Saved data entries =
# # # #

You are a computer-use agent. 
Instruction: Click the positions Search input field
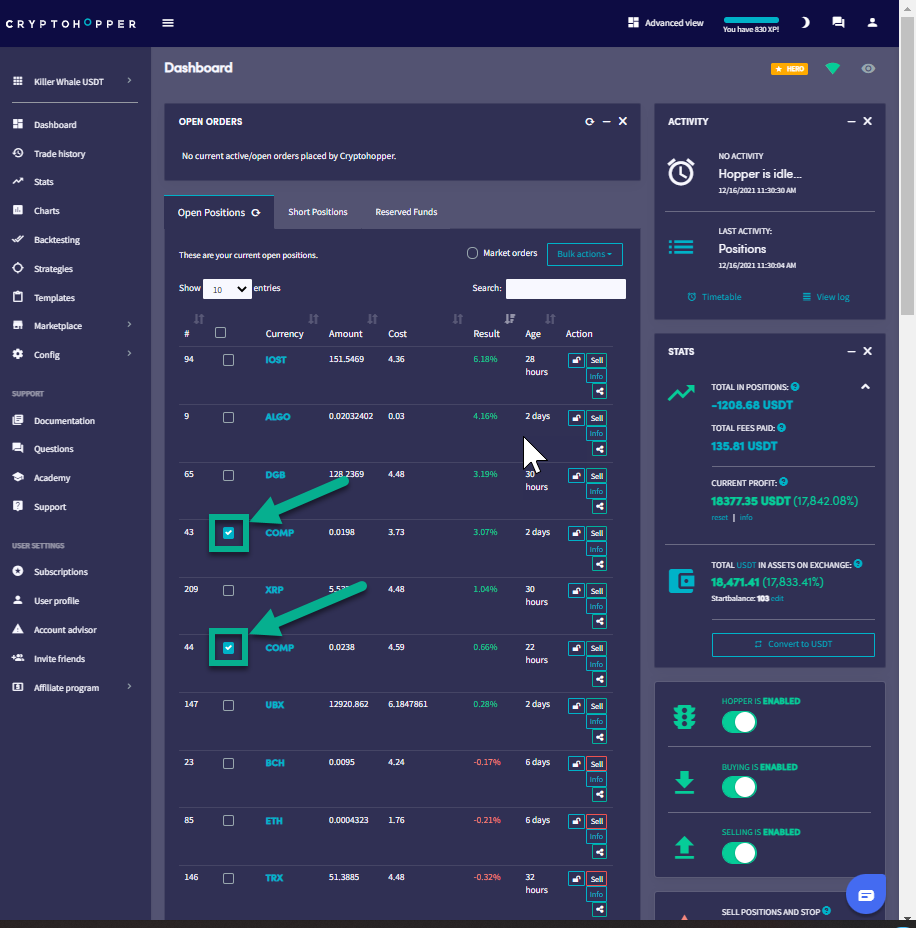pos(565,289)
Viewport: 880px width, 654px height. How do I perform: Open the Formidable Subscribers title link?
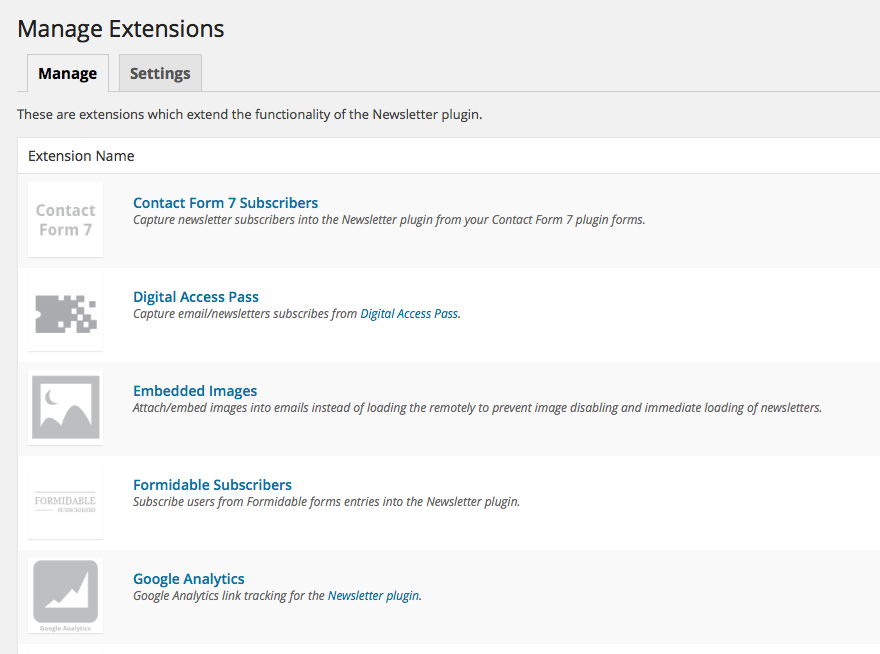point(212,485)
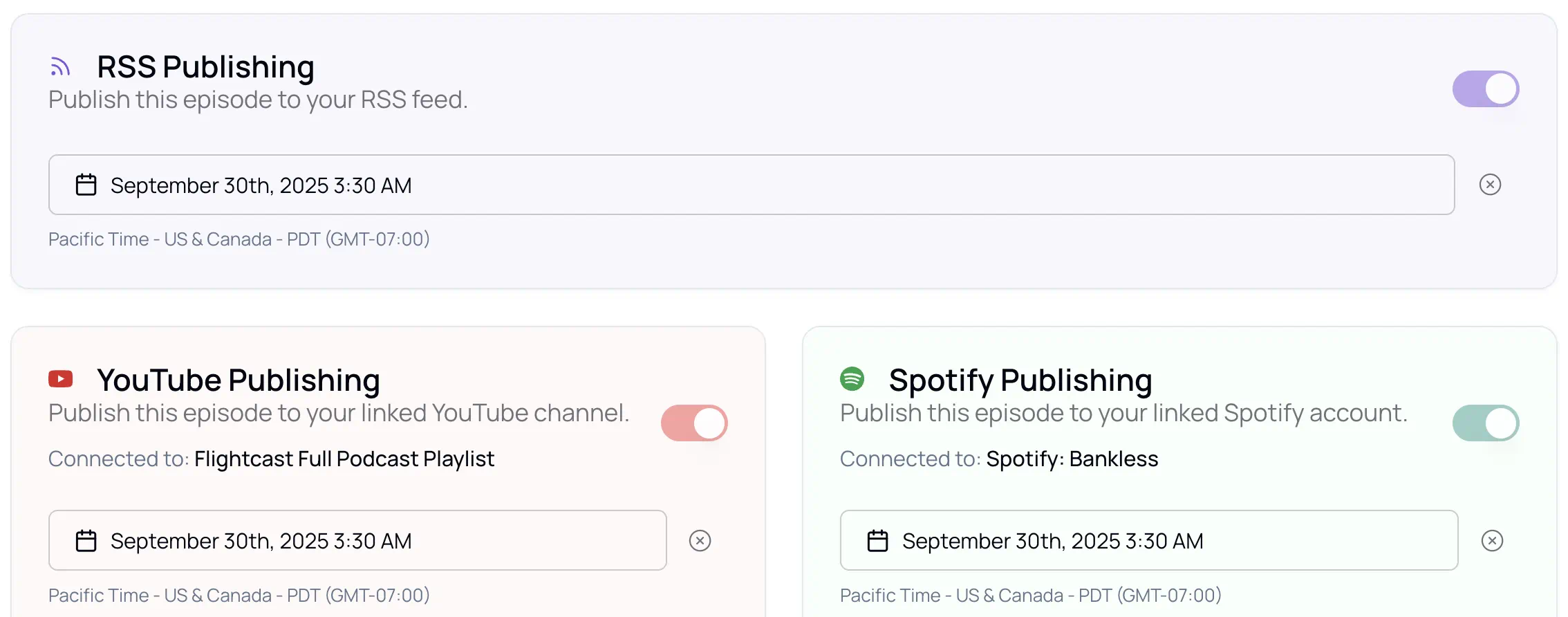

# # # #

Problem to solve =
Retype the data exactly; images stay out.

Task result =
You are a computer-use agent. 
Instruction: Click the positions Search input field
pos(565,289)
Viewport: 880px width, 654px height. How do I perform: Open the Formidable Subscribers title link?
point(212,485)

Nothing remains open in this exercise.